> _Task details_
Rewrite the items below, putting "screen assistant" wherever "GUI agent" appears and leaving everything else as it is.

[Exercise input start]

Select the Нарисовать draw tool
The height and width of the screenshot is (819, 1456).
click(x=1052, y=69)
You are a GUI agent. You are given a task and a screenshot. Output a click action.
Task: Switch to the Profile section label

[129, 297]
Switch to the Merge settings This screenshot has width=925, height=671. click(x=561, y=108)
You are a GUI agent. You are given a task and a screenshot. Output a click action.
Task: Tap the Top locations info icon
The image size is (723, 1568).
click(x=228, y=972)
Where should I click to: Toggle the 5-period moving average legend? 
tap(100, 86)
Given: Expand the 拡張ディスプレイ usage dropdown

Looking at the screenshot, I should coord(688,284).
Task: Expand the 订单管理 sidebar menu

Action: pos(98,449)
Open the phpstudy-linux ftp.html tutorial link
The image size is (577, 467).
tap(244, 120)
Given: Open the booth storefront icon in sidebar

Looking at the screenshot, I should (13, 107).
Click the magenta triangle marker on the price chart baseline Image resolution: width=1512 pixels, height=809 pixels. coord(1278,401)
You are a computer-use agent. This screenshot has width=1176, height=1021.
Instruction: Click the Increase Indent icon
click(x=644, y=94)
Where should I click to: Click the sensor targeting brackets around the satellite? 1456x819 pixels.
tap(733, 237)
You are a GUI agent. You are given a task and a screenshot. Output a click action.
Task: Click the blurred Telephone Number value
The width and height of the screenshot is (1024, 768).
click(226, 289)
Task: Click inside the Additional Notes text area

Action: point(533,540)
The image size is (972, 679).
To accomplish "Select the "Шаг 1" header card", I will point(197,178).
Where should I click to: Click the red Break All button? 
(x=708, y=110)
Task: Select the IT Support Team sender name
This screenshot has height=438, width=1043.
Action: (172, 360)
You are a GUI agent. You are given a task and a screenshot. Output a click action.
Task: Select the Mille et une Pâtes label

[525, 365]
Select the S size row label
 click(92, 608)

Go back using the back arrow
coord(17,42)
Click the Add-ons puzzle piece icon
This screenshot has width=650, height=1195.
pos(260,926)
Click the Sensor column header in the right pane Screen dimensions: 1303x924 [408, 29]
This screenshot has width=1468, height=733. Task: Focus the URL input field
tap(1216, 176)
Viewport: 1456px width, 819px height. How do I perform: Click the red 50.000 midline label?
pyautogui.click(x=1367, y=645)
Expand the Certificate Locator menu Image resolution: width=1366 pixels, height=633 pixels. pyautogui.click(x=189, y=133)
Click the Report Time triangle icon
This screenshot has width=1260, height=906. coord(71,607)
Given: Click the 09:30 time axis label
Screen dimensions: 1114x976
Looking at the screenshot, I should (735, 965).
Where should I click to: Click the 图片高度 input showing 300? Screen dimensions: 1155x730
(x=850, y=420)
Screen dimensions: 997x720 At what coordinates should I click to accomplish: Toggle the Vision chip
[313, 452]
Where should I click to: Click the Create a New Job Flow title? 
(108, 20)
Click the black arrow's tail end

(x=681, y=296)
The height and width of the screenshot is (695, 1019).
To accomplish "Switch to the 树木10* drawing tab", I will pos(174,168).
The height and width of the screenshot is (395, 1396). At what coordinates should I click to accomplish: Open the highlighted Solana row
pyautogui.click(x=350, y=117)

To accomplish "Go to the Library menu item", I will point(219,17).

[Exercise input end]

> _Worked answer_
Select the Нарисовать draw tool
The height and width of the screenshot is (819, 1456).
click(x=1052, y=69)
You are a screen assistant. You are given a task and a screenshot. Output a click action.
Task: Switch to the Profile section label

[129, 297]
Switch to the Merge settings This screenshot has width=925, height=671. click(x=561, y=108)
You are a screen assistant. You are given a task and a screenshot. Output a click action.
Task: Tap the Top locations info icon
The image size is (723, 1568).
click(x=228, y=972)
Where should I click to: Toggle the 5-period moving average legend? 
tap(100, 86)
Given: Expand the 拡張ディスプレイ usage dropdown

Looking at the screenshot, I should coord(688,284).
Task: Expand the 订单管理 sidebar menu

Action: pos(98,449)
Open the phpstudy-linux ftp.html tutorial link
The image size is (577, 467).
tap(244, 120)
Given: Open the booth storefront icon in sidebar

Looking at the screenshot, I should (13, 107).
Click the magenta triangle marker on the price chart baseline Image resolution: width=1512 pixels, height=809 pixels. coord(1278,401)
You are a computer-use agent. This screenshot has width=1176, height=1021.
Instruction: Click the Increase Indent icon
click(x=644, y=94)
Where should I click to: Click the sensor targeting brackets around the satellite? 1456x819 pixels.
tap(733, 237)
You are a screen assistant. You are given a task and a screenshot. Output a click action.
Task: Click the blurred Telephone Number value
The width and height of the screenshot is (1024, 768).
click(226, 289)
Task: Click inside the Additional Notes text area

Action: point(533,540)
The image size is (972, 679).
To accomplish "Select the "Шаг 1" header card", I will point(197,178).
Where should I click to: Click the red Break All button? 
(x=708, y=110)
Task: Select the IT Support Team sender name
This screenshot has height=438, width=1043.
Action: (172, 360)
You are a screen assistant. You are given a task and a screenshot. Output a click action.
Task: Select the Mille et une Pâtes label

[525, 365]
Select the S size row label
 click(92, 608)

Go back using the back arrow
coord(17,42)
Click the Add-ons puzzle piece icon
This screenshot has width=650, height=1195.
pos(260,926)
Click the Sensor column header in the right pane Screen dimensions: 1303x924 [408, 29]
This screenshot has width=1468, height=733. Task: Focus the URL input field
tap(1216, 176)
Viewport: 1456px width, 819px height. How do I perform: Click the red 50.000 midline label?
pyautogui.click(x=1367, y=645)
Expand the Certificate Locator menu Image resolution: width=1366 pixels, height=633 pixels. pyautogui.click(x=189, y=133)
Click the Report Time triangle icon
This screenshot has width=1260, height=906. coord(71,607)
Given: Click the 09:30 time axis label
Screen dimensions: 1114x976
Looking at the screenshot, I should (735, 965).
Where should I click to: Click the 图片高度 input showing 300? Screen dimensions: 1155x730
(x=850, y=420)
Screen dimensions: 997x720 At what coordinates should I click to accomplish: Toggle the Vision chip
[313, 452]
Where should I click to: Click the Create a New Job Flow title? 
(108, 20)
Click the black arrow's tail end

(x=681, y=296)
The height and width of the screenshot is (695, 1019).
To accomplish "Switch to the 树木10* drawing tab", I will pos(174,168).
The height and width of the screenshot is (395, 1396). At what coordinates should I click to accomplish: Open the highlighted Solana row
pyautogui.click(x=350, y=117)

To accomplish "Go to the Library menu item", I will point(219,17).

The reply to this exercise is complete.